Desde diferentes instancias políticas y sociales he escuchado estos días algunas afirmaciones en las que con cierta ligereza se descalifican determinadas actividades religiosas propias de la Semana Santa -como es el caso de las procesiones- y la presencia misma de distintas autoridades canarias en Roma, con motivo de la canonización del lagunero padre José de Anchieta. Aunque por adelantado confieso mi catolicismo practicante, creo que no es bueno contemplar el fenómeno religioso desde la esfera del laicismo desmedido, la radicalidad y la exclusión. La religión es -debe ser- un asunto estrictamente privado, pero aun así no por ello algunas de sus manifestaciones externas dejan de tener importancia bajo el punto de vista público.
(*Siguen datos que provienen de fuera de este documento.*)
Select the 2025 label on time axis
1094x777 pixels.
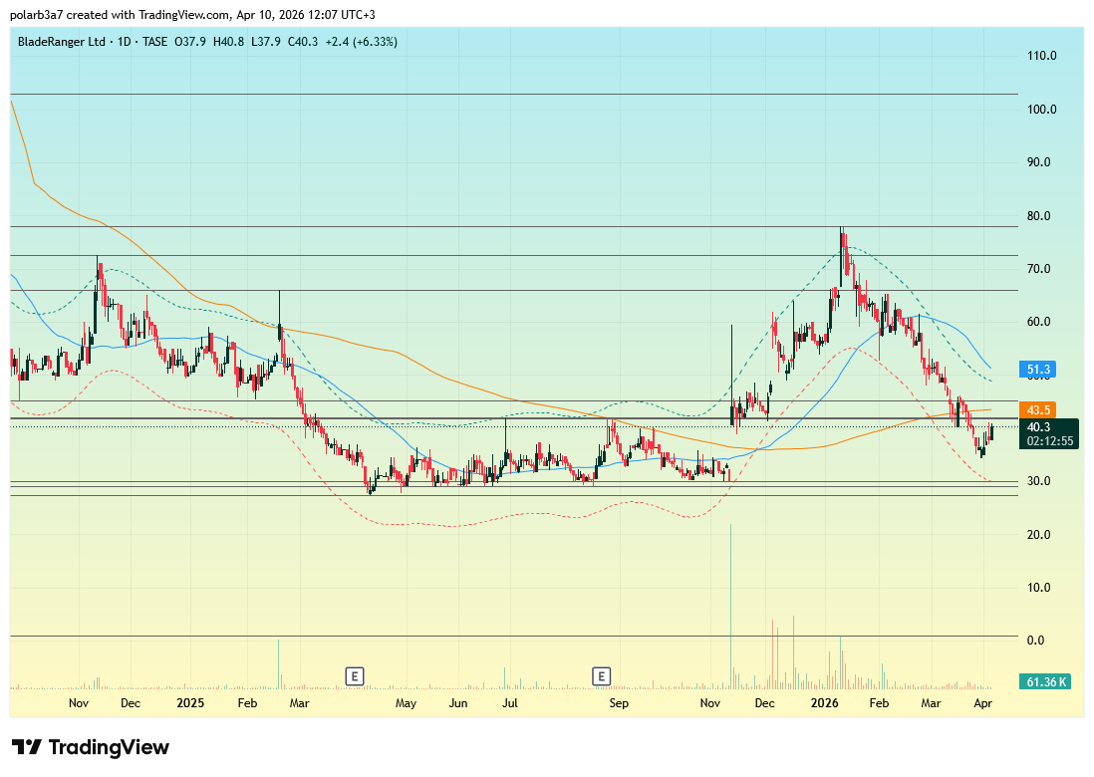[x=189, y=703]
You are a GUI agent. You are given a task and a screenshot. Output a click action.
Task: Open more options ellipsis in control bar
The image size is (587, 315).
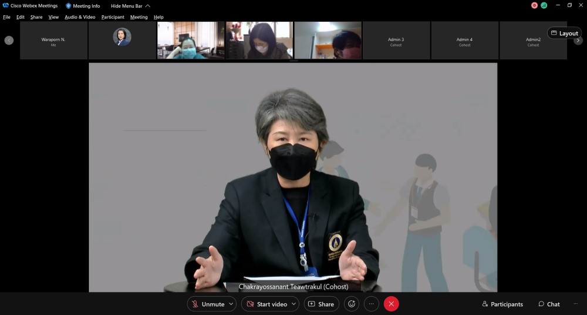pos(371,304)
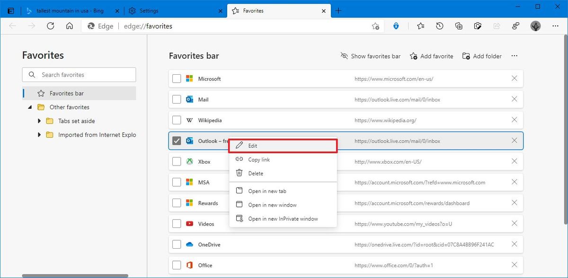The image size is (568, 278).
Task: Click inside the Search favorites field
Action: 79,74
Sobre todo cuando desde hace siglos existen tradiciones, movimientos y costumbres muy arraigadas en la sociedad y compartidas por la mayor parte de la ciudadanía.
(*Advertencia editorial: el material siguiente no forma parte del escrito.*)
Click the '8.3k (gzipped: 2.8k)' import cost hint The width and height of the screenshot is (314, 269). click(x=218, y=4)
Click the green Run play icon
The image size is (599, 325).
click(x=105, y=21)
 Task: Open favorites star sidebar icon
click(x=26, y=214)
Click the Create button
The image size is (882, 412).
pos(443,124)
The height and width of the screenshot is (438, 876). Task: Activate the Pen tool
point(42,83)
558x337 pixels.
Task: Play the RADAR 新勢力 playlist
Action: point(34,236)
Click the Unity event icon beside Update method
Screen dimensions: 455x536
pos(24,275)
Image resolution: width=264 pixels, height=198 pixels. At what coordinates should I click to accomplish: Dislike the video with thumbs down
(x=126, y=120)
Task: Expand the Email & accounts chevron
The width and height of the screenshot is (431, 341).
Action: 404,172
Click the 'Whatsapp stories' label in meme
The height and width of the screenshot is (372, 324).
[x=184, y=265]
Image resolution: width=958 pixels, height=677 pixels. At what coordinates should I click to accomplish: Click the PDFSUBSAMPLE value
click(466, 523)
Tan es así que estas actividades desbordan el estricto marco religioso para convertirse, por su trascendencia e implantación en la comunidad, en fenómenos culturales, artísticos, turísticos o de otra índole. En este contexto, parece lógico que la autoridad competente facilite, más aún al amparo de los acuerdos concordatarios existentes entre España y la Santa Sede, el desarrollo de algunos actos religiosos en la vía pública, con lo que a su vez se permite el mejor cumplimiento de la libertad religiosa, constitucionalmente protegida. Como es natural, esto no impide la legítima autonomía de los individuos, a los que nadie coacciona en sus creencias o sentimientos, ni tampoco la obligada neutralidad del Estado. Desde una perspectiva transversal, ni los laicismos desmedidos, ni las secularizaciones a ultranza deben ser la pauta exclusiva de funcionamiento público cuando la propia sociedad se muestra en gran medida abiertamente partidaria de la continuidad de unas prácticas ancestrales que forman parte del patrimonio colectivo, por encima de respetables sentimientos personales. En este contexto, la presencia en Roma de varias delegaciones oficiales isleñas simboliza la participación de los poderes públicos -que en democracia, conviene no olvidarlo, a todos nos representan- en la alegría del pueblo canario por la elevación a los altares, y su consiguiente exaltación como ejemplo de vida y dechado de virtudes, de un conciudadano universal, considerado santo en Brasil desde hace cientos de años. Lo anormal sería que Canarias -y sus autoridades más representativas- hubiera estado ausente de una celebración que, aunque esencialmente religiosa, tiene también una proyección civil y una vertiente de confraternización que va más allá del fervor y la creencia.